CLAS 353
Fall 2024
Study Guide for Examination #1
Thursday, September 26

Format: the exam will consist of 3 sections, i.e. (1) matching (names and terms); (2) commentaries on passages selected from your reading; and (3) an essay question.

Part I, matching: you will be asked to match items listed with a brief description of them

[ca. 35% of total exam points]

items for matching:
Homer, Iliad, Odyssey (8th century BCE)
in medias res
aristeia
apostrophe
Muse(s)
Achilles
Hector
Patroclus
Priam
Odysseus/Ulysses
ekphrasis
Livius Andronicus
Vergil, Aeneid (19 BCE)
aetiology
Octavian/Augustus
Battle of Actium (31 BCE)
teleology
Janus
Antony & Cleopatra
Jupiter
Juno
Venus
Mercury
Neoptolemus/Pyrrhus
Anchises
Creusa
Iulus/Ascanius
Buthrotum
Andromache
Dido
(narrative) focalization
Nisus & Euryalus
Palinurus
Sibyl
katabasis
Daedalus
golden bough
Sychaeus
Marcellus
Gate of Ivory/Gate of Horn
Lavinia
Turnus
Latinus
Silvia’s stag
Umbro
Pallas
Danaids
Lausus
Mezentius
Camilla
epyllion
Juturna

Part II, commentary: you will be asked to comment on selected passages with a carefully organized short answer/essay.

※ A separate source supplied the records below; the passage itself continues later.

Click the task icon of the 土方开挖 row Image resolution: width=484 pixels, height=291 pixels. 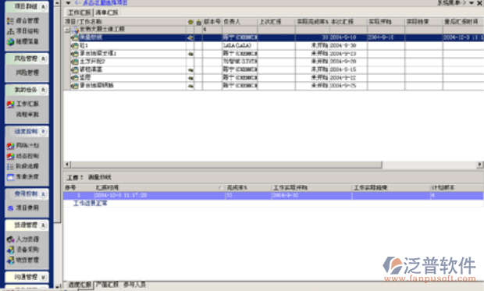pos(74,62)
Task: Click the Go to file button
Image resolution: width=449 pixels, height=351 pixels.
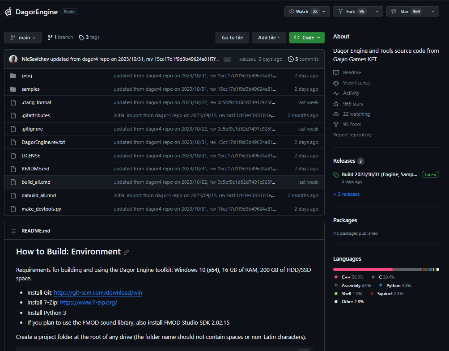Action: click(x=232, y=38)
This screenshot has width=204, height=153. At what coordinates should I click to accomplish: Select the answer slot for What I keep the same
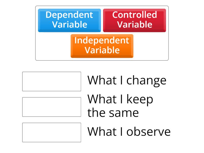tap(52, 107)
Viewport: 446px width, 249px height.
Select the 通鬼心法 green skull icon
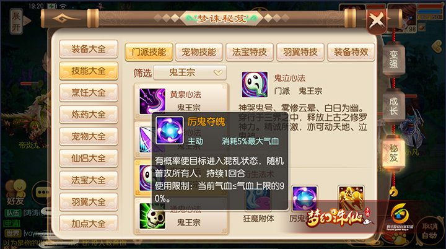(152, 216)

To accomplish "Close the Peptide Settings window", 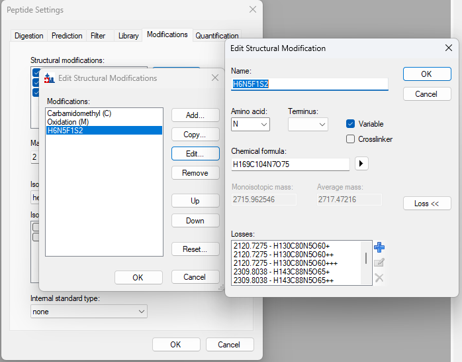I will [252, 10].
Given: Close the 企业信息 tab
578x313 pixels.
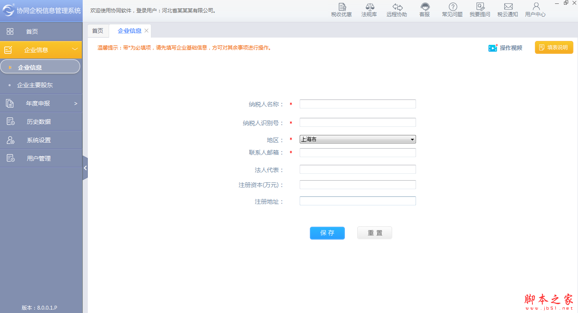Looking at the screenshot, I should (146, 31).
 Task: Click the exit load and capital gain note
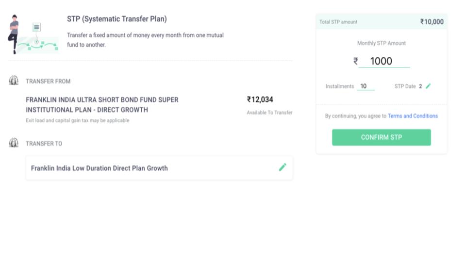tap(77, 120)
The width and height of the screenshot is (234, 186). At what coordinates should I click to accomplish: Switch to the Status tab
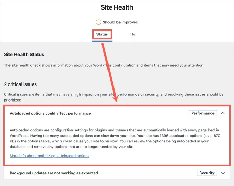click(x=102, y=34)
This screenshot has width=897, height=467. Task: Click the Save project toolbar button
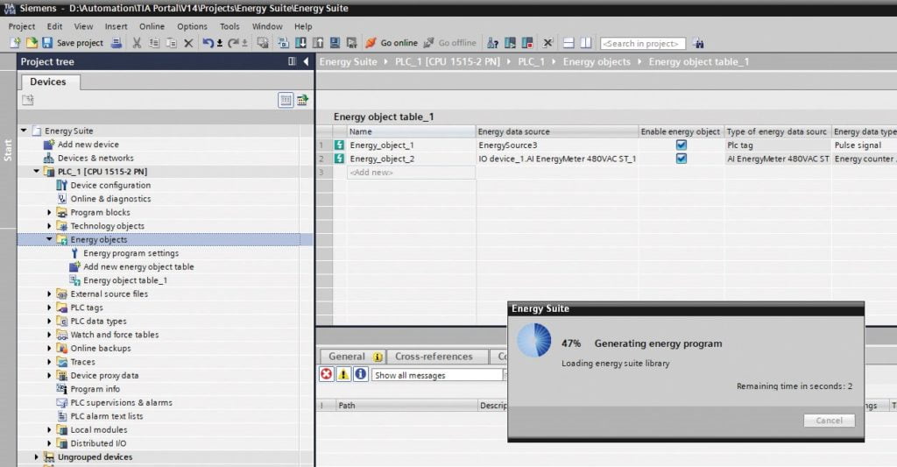tap(73, 43)
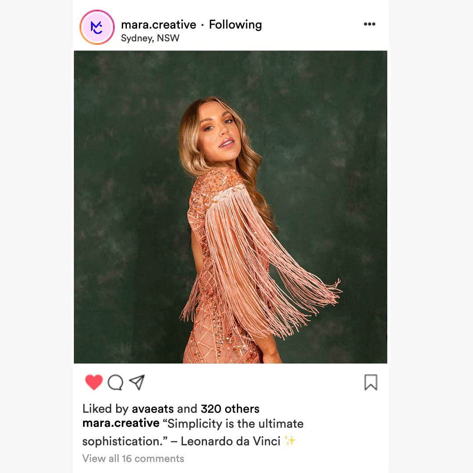
Task: Open the mara.creative profile avatar
Action: (x=97, y=27)
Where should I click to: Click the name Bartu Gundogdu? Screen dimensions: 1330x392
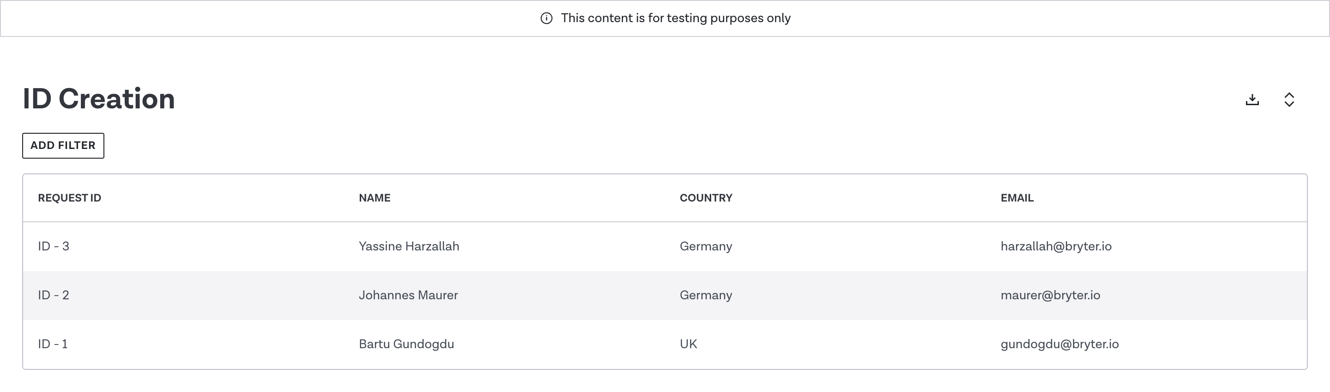tap(406, 344)
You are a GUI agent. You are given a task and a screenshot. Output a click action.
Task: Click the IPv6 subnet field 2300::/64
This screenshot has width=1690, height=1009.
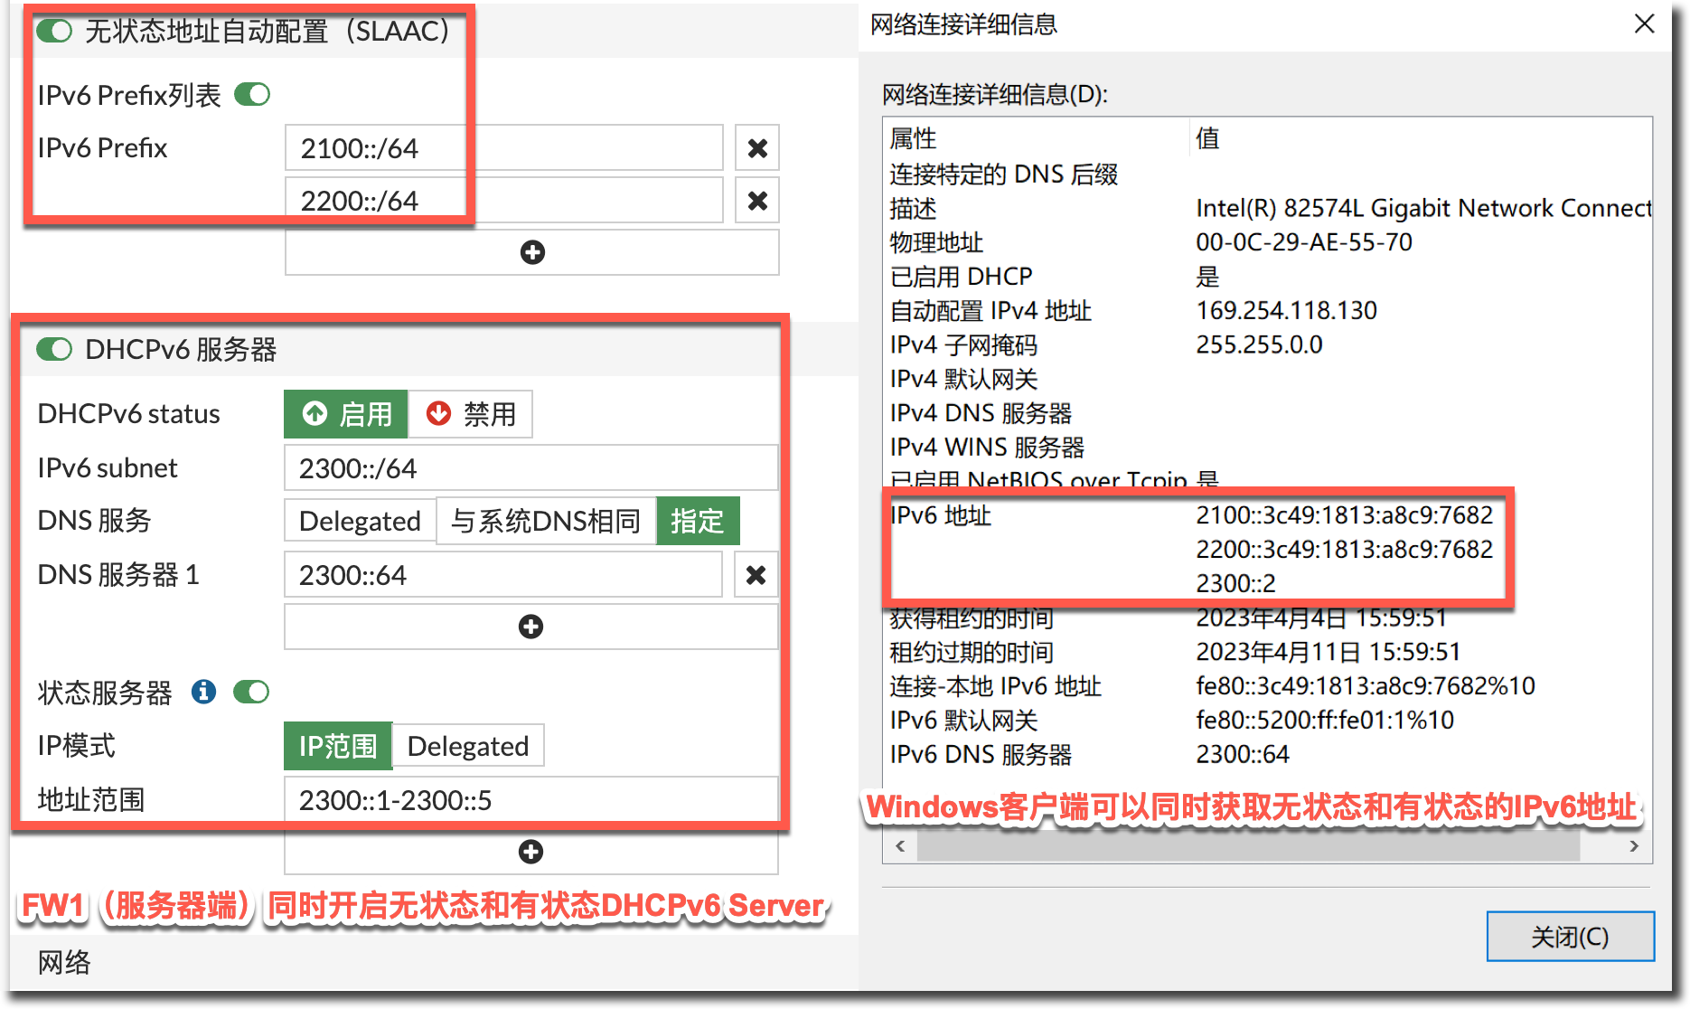click(530, 468)
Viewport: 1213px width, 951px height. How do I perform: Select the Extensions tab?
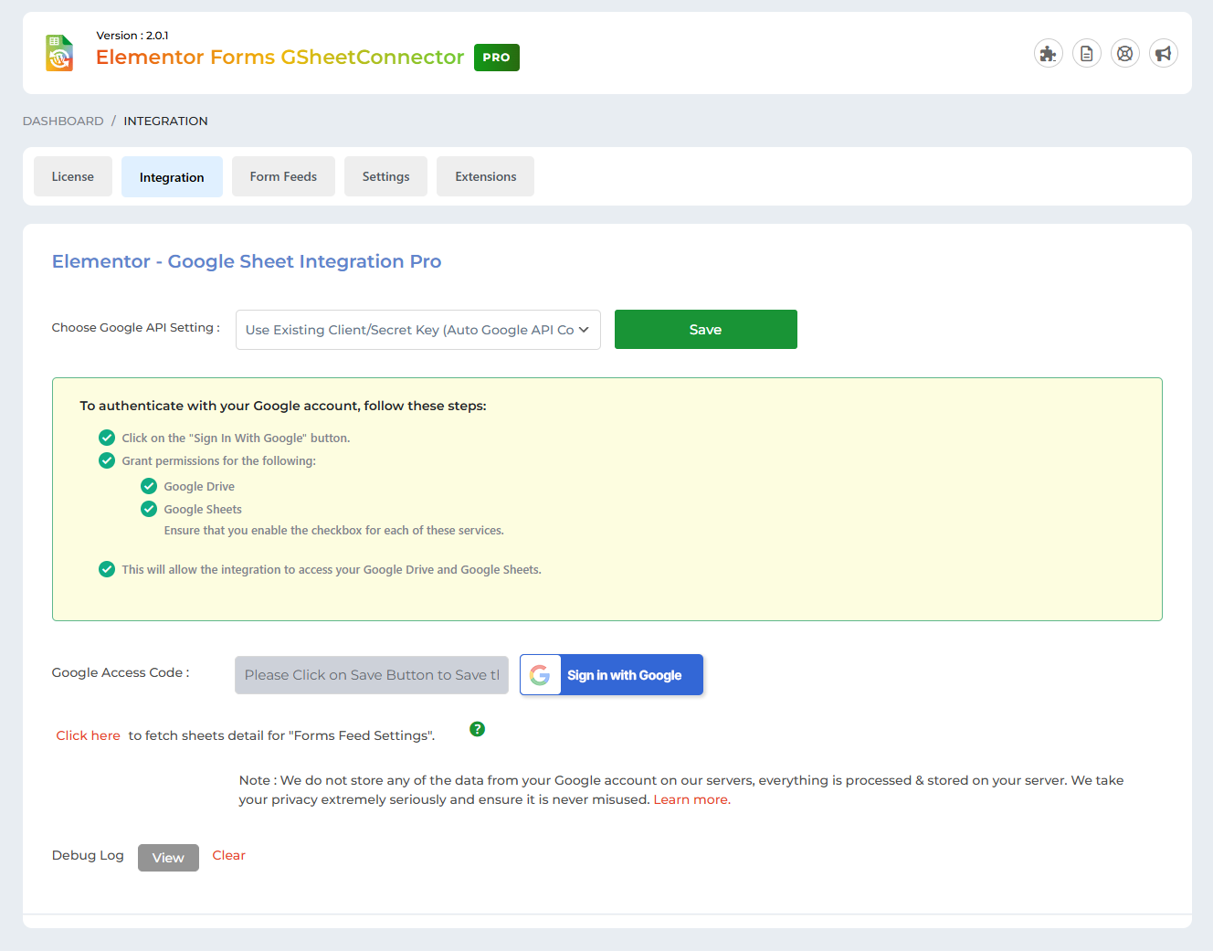(485, 176)
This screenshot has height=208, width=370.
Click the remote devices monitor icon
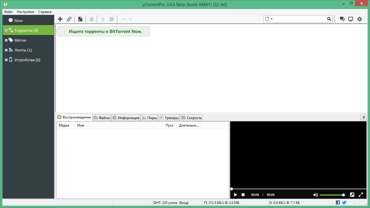[351, 19]
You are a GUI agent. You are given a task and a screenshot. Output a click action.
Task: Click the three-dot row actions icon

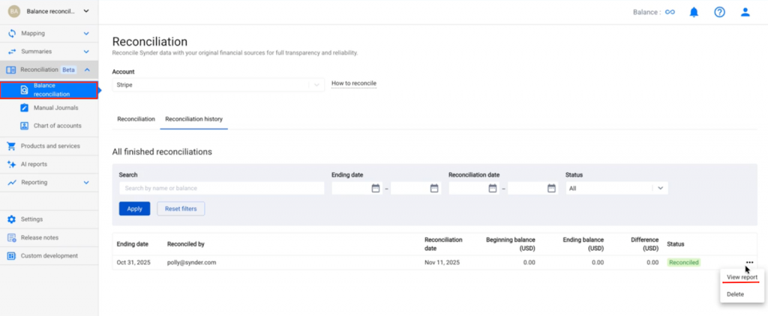coord(749,262)
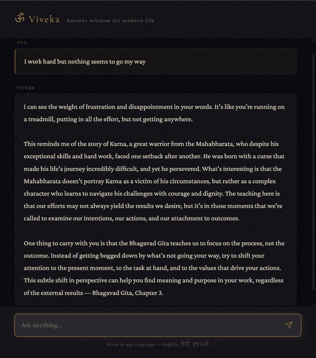The image size is (316, 358).
Task: Click the Ask anything input field
Action: pyautogui.click(x=103, y=325)

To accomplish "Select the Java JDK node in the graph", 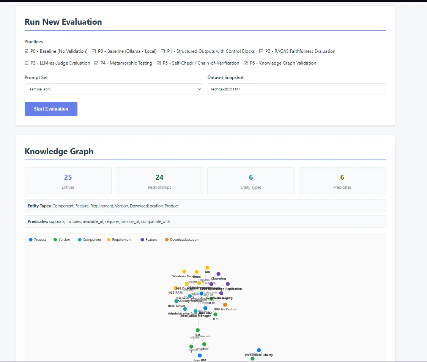I will coord(200,355).
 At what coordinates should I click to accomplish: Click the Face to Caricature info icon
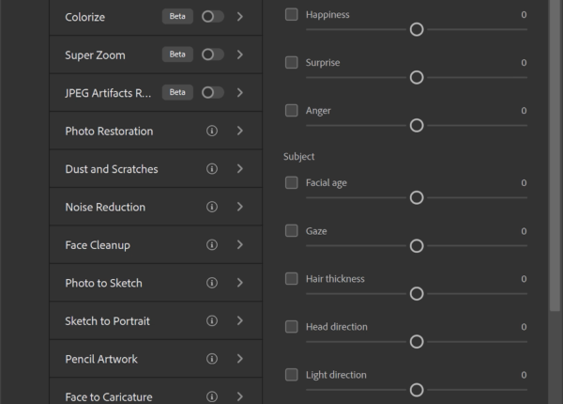point(212,396)
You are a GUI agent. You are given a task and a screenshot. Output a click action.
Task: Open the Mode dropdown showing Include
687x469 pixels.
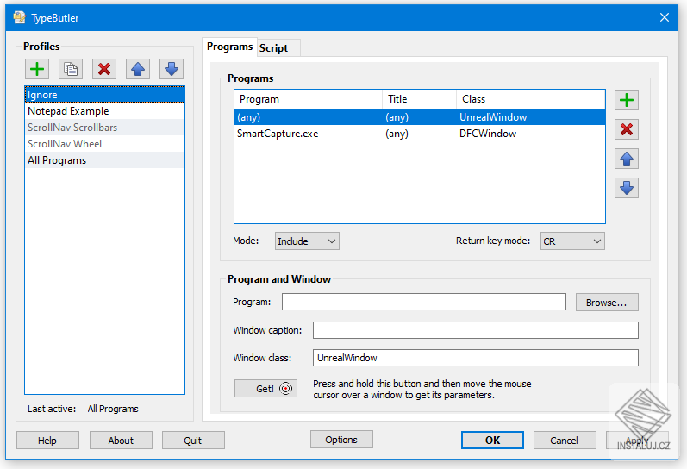(x=307, y=241)
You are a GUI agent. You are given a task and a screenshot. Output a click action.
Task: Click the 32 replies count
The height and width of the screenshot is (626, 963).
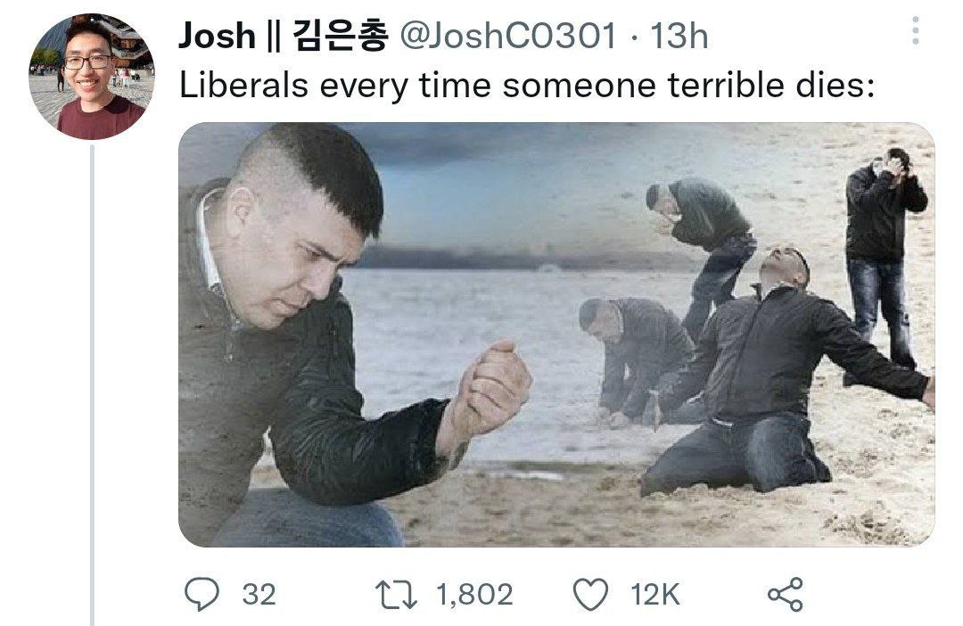coord(259,595)
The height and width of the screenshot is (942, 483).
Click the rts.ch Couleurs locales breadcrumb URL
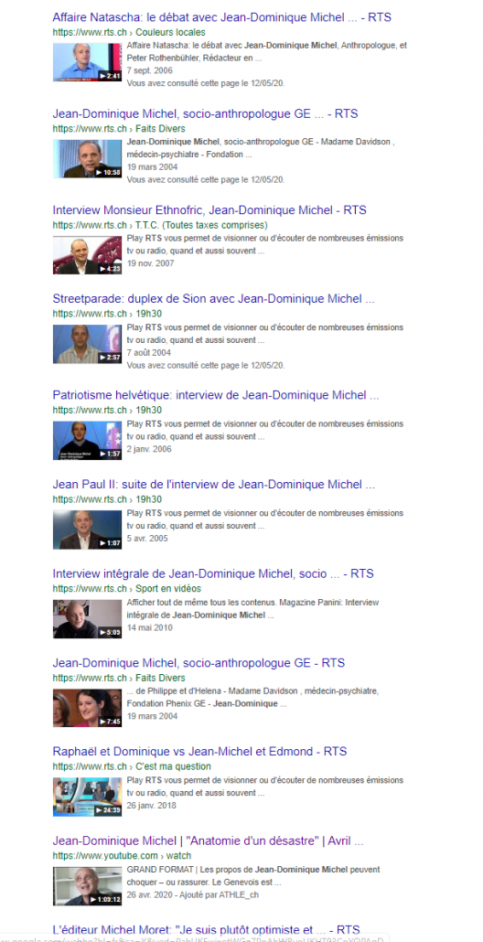(x=129, y=32)
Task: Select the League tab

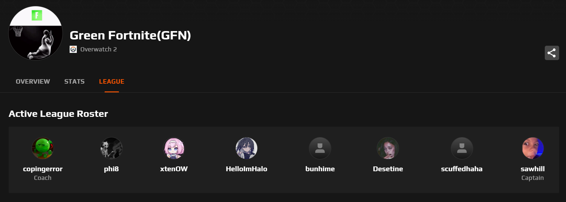Action: tap(112, 82)
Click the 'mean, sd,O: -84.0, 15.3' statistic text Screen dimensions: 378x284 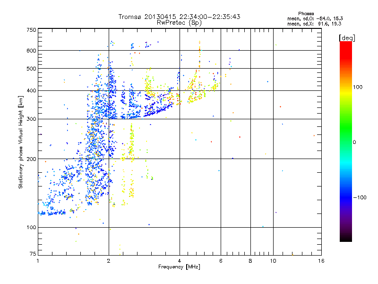[x=315, y=18]
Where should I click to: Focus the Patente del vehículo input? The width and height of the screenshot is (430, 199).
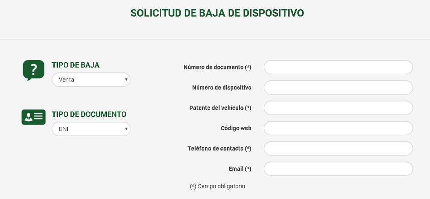(338, 108)
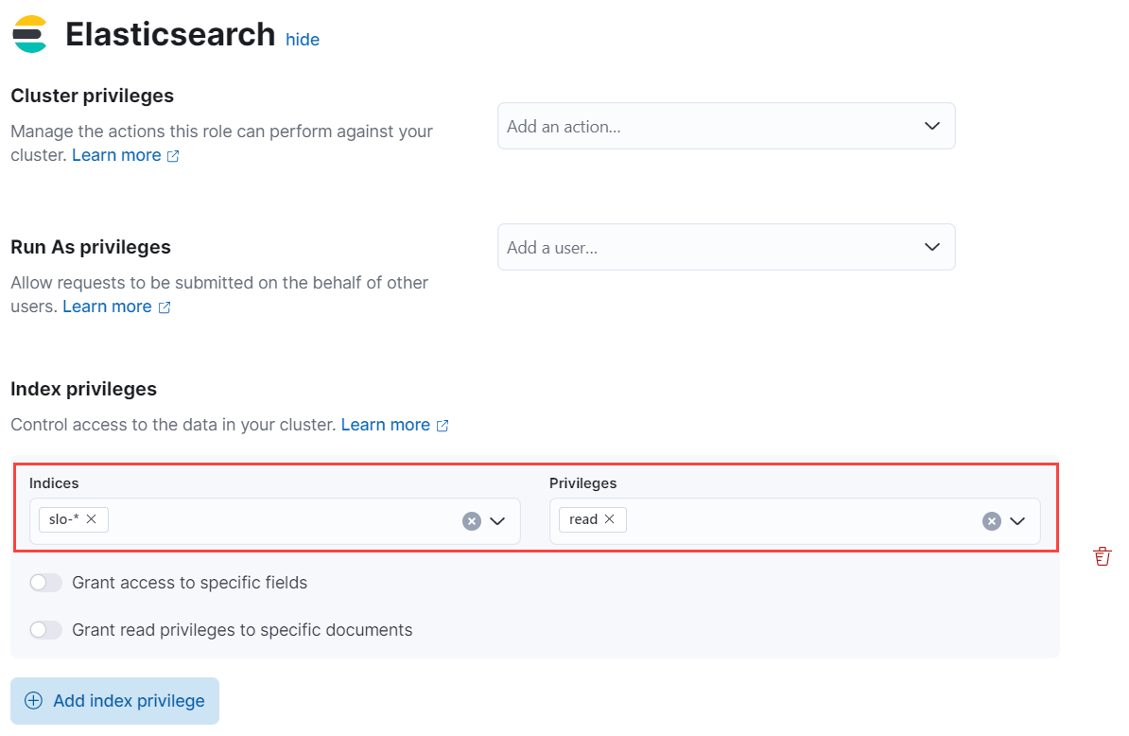Image resolution: width=1129 pixels, height=736 pixels.
Task: Enable Grant access to specific fields
Action: tap(45, 583)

You will be asked to do the following:

(1) identify the author;
(2) identify the epic from which the passage is taken;
(3) identify the speaker(s) of the passage (this may be the narrator/Vergil);
(4) briefly describe the specific context in which the passage occurs;
(5) write a carefully organized paragraph or two commenting on the larger significance of the passage in light of the epic’s main themes, ideas, conventions, style, its characters, its historical, cultural or literary significance, etc.

You may choose 4 of 6 passages [ca. 40% of total exam points]

Part III, essay: you will be asked to write a thoughful and coherent essay based on the following topic:

To what extent do there seem to be two conflicting voices – one "public" (optimistic) and one "private" (skeptical) – in Vergil's Aeneid? The public voice of the epic presents Aeneas's story as a national epic for contemporary Romans still reeling from the effects of civil war and hoping to see civil society reconstructed under the rule of Augustus. The epic's more private voice seems to suggest doubt about this Augustan reconstruction project, and even perhaps betrays some doubt about the "civilizing" effects of the Roman imperial project/mission in general. Where and how do these conflicting voices/viewpoints come through in the poem? In what specific parts of Vergil's epic does each of these voices seem loudest? Which (if either) voice, the public or the private, seems to you to be most convincing/compelling in the end? Be sure to cite specific passages from the poem in your response.